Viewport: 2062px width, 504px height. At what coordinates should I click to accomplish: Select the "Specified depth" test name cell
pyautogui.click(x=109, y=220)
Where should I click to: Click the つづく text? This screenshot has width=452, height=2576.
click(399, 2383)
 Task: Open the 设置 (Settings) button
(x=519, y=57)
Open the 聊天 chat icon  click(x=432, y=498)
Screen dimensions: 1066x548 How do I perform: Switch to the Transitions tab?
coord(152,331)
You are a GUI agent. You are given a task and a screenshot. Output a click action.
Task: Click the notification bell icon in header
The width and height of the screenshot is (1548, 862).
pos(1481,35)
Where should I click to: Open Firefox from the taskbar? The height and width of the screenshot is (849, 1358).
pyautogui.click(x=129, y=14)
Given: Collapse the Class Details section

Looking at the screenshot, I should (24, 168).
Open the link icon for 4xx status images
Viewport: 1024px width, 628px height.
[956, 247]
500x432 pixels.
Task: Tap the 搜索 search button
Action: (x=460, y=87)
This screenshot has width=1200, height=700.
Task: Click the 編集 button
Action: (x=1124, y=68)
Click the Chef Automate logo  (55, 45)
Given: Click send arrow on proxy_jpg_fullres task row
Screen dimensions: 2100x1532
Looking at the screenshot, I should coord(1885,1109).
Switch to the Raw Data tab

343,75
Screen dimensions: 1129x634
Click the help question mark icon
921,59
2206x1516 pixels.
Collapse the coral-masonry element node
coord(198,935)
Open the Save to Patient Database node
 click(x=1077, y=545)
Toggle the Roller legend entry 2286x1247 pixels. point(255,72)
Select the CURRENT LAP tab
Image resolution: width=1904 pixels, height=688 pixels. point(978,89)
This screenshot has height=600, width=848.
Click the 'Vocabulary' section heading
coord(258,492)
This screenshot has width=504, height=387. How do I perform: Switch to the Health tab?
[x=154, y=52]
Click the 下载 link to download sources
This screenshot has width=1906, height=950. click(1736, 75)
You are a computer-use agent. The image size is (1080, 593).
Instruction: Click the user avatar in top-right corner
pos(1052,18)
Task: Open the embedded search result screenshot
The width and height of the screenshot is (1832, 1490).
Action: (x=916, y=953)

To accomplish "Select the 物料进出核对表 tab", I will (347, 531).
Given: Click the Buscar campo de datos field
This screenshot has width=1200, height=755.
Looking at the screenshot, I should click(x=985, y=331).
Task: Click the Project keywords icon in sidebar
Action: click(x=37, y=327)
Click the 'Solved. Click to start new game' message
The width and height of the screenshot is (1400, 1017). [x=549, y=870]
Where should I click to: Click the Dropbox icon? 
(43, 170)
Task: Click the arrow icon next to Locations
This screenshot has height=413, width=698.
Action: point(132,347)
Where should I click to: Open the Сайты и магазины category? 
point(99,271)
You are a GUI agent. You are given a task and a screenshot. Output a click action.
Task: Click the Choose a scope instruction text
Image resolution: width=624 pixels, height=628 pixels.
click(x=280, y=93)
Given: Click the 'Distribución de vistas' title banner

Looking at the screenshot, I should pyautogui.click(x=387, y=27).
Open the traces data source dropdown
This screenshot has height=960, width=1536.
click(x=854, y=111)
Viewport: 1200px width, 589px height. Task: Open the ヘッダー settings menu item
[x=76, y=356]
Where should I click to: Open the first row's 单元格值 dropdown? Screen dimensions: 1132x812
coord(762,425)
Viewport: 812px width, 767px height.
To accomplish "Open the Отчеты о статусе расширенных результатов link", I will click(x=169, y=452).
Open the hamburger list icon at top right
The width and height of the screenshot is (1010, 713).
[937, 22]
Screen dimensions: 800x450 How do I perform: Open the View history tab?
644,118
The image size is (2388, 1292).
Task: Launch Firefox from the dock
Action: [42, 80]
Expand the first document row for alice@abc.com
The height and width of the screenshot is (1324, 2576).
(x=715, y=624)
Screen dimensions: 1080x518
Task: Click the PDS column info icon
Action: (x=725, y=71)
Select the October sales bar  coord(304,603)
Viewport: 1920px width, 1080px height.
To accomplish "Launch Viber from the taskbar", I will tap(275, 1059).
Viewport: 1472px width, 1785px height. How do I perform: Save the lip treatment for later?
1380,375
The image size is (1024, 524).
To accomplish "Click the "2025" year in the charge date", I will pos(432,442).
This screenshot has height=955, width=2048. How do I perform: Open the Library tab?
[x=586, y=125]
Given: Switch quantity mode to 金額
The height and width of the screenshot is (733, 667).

### Task to complete
Reproduce the material word for word, starting at its first line and stopping after the line that contains "coord(152,331)".

### Result of this task
Viewport: 2062px width, 504px height. At what coordinates should I click to accomplish: Select the "Specified depth" test name cell
pyautogui.click(x=109, y=220)
Where should I click to: Click the つづく text? This screenshot has width=452, height=2576.
click(399, 2383)
 Task: Open the 设置 (Settings) button
(x=519, y=57)
Open the 聊天 chat icon  click(x=432, y=498)
Screen dimensions: 1066x548 How do I perform: Switch to the Transitions tab?
coord(152,331)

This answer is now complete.